Außenminister Mahmud Zahar (Hamas) lehnt vorgezogene Parlamentswahlen ab. „Wir haben doch erst vor einem Jahr gewählt", so Zahar nach der Abbas-Rede. „Sollen wir solange wählen, bis der Fatah das Ergebnis gefällt?" Nicht nur Korruption und Misswirtschaft der Fatah verhalfen der Hamas vor einem Jahr zum Sieg. Uneinigkeit in der Fatah selbst verhinderte einen geschlossenen Auftritt der Partei, die auch das Jahr in der Opposition nicht zu Reorganisierung und Neuausrichtung nutzte. „Es sind immer noch die alten Gangster, die in der Fatah das Sagen haben", so ein palästinensischer Beobachter am Rande der Abbas-Rede in Ramallah. „Nachrücker haben keine Chance. Eigentlich können sie sich nur abspalten und eine Fatah-Reformpartei gründen, wenn sie ihren Einfluss geltend machen wollen."
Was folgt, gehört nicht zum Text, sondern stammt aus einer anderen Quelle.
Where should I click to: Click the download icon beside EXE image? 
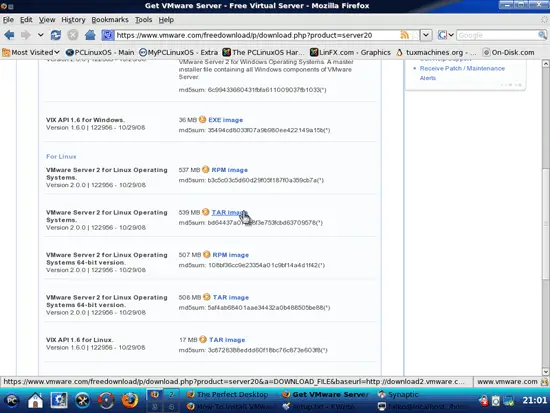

Präsident Abbas forderte Neuwahlen als Voraussetzung zur Bildung einer Nationalen Einheitsregierung. Dementsprechende Gespräche zwischen Fatah und Hamas scheiterten allerdings vor vier Wochen. Laut Abbas ist jedoch nur eine Regierung, an der alle Partien beteiligt sind, in der Lage, die interne Sicherheitskrise und den Finanzboykott internationaler Geberländer zu beenden. Darüber hinaus hält Israel seit März den Palästinensern zustehende Zölle und Steuern zurück, etwa 60 Millionen US-Dollar monatlich. Aufgrund der Finanzkrise erhielten die 160.000 palästinensischen Beamten in den letzten Monaten nur einen Teil ihres Gehalts. Der Unmut ist groß, viele Sektoren werden bestreikt.
Palästinensische Beobachter gehen davon aus, dass die Fatah die Finanznot der Beamten jetzt zum Wahlsieg nutzen will. Auf Demonstrationen werden oft Parolen wie „Weg mit der Hamas, bringt uns die Diebe zurück" gerufen. Die Bevölkerung ist sich also durchaus im Klaren über die Zusammensetzung der Fatah-Führung. Korruptionsverwicklungen ihrer Mitglieder werden in der palästinensischen Presse offen diskutiert. Allerdings ist die seit 1989 unveränderte Fatah-Führung international anerkannt und damit in der Lage, die notwendigen Finanzhilfen wieder ins Land zu bringen, auch wenn sie sich davon einen Gutteil in die eigenen Taschen wirtschaftet.
„Wenn es sein muss, können wir noch lange von Brot und Olivenöl leben", sagt dagegen Ministerpräsident Haniya immer wieder, „aber wir werden nicht aufgeben." Die streikenden Beamten der Autonomiebehörde fordern jedoch nicht nur ihre ausstehenden Gehälter ein, sondern wollen auch eine Führung, die ihnen eine politische Perspektive bietet. Und dazu war die Hamas seit März nicht in der Lage.